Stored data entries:
-.-.-

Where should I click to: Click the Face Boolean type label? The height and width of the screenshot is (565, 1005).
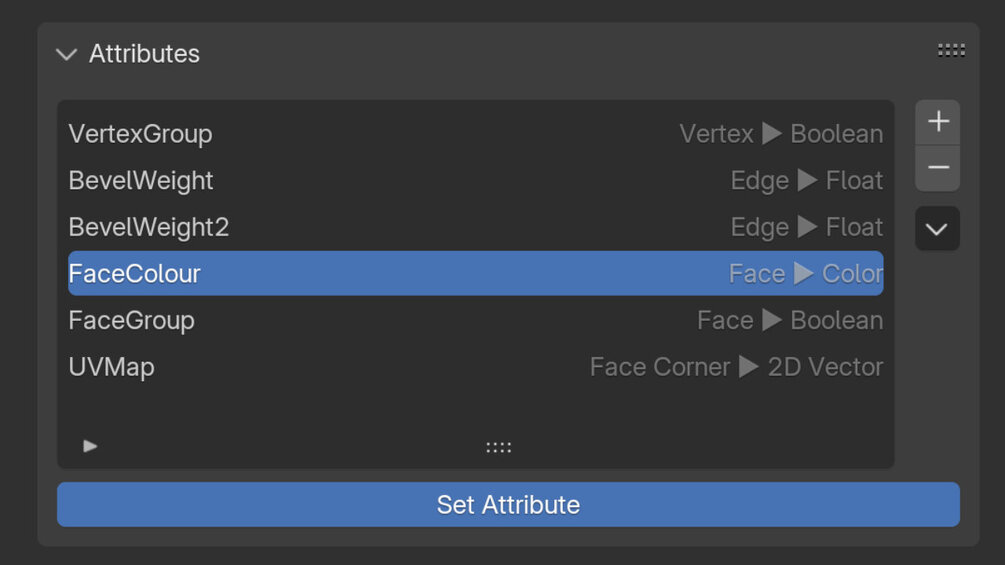click(790, 321)
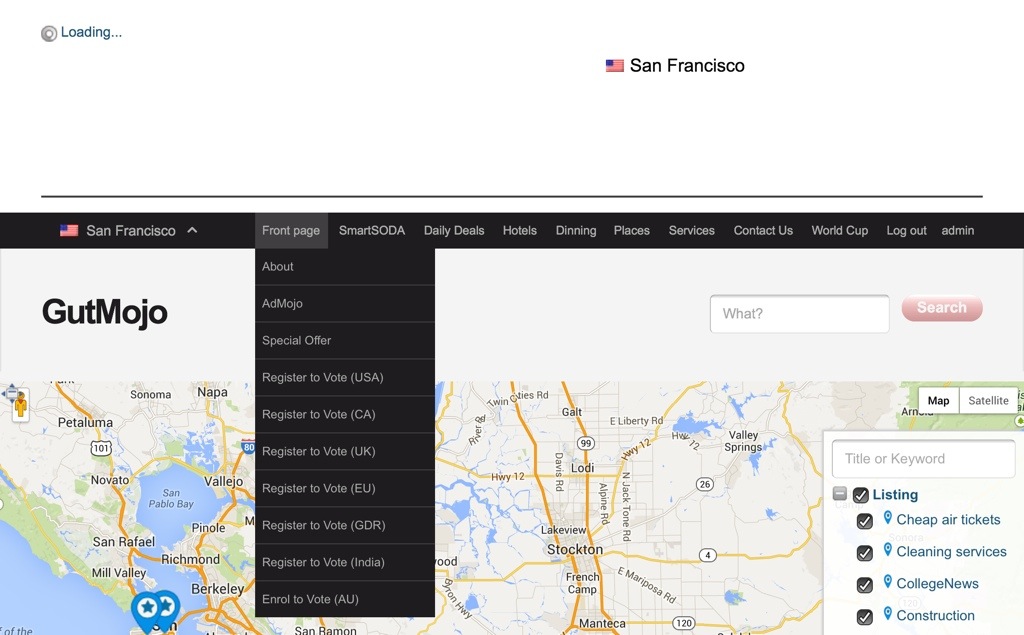
Task: Open the Daily Deals link
Action: tap(454, 230)
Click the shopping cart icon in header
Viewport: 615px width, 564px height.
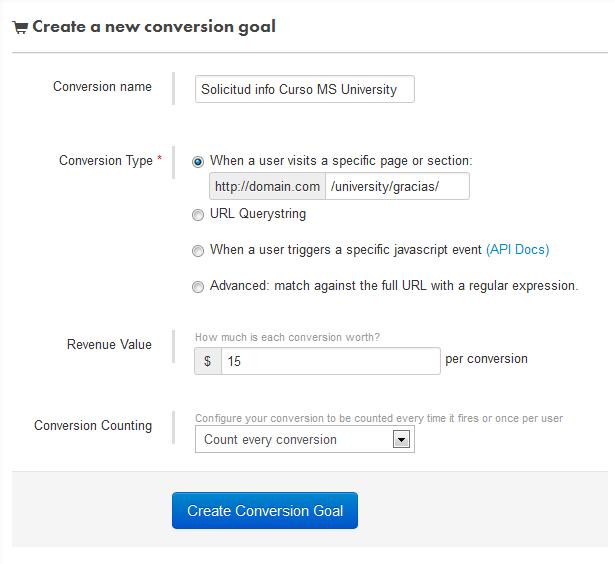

-.-.-

Give the entries again exactly, but skip every image.

Where should I click to: Click the Face Boolean type label? The height and width of the screenshot is (565, 1005).
click(790, 321)
Task: Open the Daily Deals link
Action: tap(454, 230)
Click the shopping cart icon in header
Viewport: 615px width, 564px height.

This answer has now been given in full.